* **WHAT THE TASK ASKS**:
Pick out every line in the entries below that contains the string "height", and copy each of those lines in full.

* **STUDY MATERIAL**:

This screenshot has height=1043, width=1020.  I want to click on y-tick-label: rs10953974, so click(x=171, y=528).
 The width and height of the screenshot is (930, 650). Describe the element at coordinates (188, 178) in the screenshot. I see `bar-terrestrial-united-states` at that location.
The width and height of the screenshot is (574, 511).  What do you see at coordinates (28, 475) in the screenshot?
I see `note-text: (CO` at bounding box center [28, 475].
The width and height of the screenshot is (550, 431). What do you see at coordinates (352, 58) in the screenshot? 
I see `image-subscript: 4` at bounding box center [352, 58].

==

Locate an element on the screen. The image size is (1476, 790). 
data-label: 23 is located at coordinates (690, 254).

* **YOUR RESPONSE**:
This screenshot has height=1043, width=1020.  I want to click on y-tick-label: rs10953974, so click(x=171, y=528).
 The width and height of the screenshot is (930, 650). Describe the element at coordinates (188, 178) in the screenshot. I see `bar-terrestrial-united-states` at that location.
The width and height of the screenshot is (574, 511).  What do you see at coordinates (28, 475) in the screenshot?
The width and height of the screenshot is (550, 431). What do you see at coordinates (352, 58) in the screenshot? 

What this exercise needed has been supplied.